**Extract to read:**
_ _ _ _ _ _ _
2002 Fatboy Slim concert in Brighton, England

Big Beach Boutique II was a free concert held on 13 July 2002 by the English DJ Fatboy Slim (Norman Cook) on Brighton beach in Brighton, England. In 2022, Mixmag described it as the largest outdoor party ever to take place in the UK.

The concert was attended by around 250,000 people, four times more than expected. Local authorities were severely underprepared, which led to more than 170 injuries and six arrests. Two people died in the hours after. The cleanup operation lasted days and cost over £300,000, with 160 tonnes of rubbish collected from the beach. Cook donated £75,000 to the cleanup.

Big Beach Boutique II became a case study for event management and no similar free concert has been permitted in Britain. Cook feared a backlash, but received support from Brighton residents. He performed further concerts on Brighton beach in later years, with increased safety procedures and a limited number of tickets.
_ _ _ _ _ _ _
**Source information:**
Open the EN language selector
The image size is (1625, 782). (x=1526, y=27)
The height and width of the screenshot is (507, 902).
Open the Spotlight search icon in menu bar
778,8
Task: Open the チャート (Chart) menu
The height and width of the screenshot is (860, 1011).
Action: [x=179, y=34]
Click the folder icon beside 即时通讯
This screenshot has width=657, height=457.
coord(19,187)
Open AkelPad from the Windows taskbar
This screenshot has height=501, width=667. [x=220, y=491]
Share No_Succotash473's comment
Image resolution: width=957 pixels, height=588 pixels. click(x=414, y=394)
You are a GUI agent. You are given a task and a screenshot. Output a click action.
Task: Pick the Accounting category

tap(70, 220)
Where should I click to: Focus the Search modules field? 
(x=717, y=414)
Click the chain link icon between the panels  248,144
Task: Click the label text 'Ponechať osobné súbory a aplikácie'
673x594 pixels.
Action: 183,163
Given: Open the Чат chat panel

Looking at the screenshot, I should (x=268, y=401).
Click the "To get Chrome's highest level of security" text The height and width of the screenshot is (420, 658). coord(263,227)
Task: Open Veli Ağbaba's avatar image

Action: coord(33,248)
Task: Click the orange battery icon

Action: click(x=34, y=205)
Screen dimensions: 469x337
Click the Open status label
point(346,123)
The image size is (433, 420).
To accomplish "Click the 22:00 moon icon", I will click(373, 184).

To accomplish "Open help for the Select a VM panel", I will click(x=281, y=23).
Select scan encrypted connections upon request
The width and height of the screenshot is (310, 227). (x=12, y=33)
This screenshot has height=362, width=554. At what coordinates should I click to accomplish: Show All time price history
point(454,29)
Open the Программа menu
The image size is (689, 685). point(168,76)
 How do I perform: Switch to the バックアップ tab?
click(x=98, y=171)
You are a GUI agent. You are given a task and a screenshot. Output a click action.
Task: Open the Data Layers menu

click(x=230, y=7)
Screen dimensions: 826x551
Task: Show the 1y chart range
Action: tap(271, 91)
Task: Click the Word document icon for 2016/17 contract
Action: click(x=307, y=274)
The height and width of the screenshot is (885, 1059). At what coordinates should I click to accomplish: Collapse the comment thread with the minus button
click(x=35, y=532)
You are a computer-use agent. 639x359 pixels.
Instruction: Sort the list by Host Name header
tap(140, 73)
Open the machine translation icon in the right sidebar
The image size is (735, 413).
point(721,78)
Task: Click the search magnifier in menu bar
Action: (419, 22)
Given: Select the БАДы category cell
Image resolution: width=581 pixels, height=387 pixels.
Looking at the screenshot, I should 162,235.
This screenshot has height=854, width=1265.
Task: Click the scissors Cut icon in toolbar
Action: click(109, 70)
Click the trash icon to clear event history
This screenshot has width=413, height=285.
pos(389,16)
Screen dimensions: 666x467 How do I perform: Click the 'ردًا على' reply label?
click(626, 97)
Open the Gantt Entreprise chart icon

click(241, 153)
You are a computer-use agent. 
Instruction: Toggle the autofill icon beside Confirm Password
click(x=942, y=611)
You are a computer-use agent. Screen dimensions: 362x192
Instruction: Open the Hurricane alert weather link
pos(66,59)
_ _ _ _ _ _ _
**Try it:**
Output, word for word, the part of the text above about the 2002 Brighton beach concert from "Big Beach Boutique II became" to "number of tickets.".

**Response area:**
Big Beach Boutique II became a case study for event management and no similar free concert has been permitted in Britain. Cook feared a backlash, but received support from Brighton residents. He performed further concerts on Brighton beach in later years, with increased safety procedures and a limited number of tickets.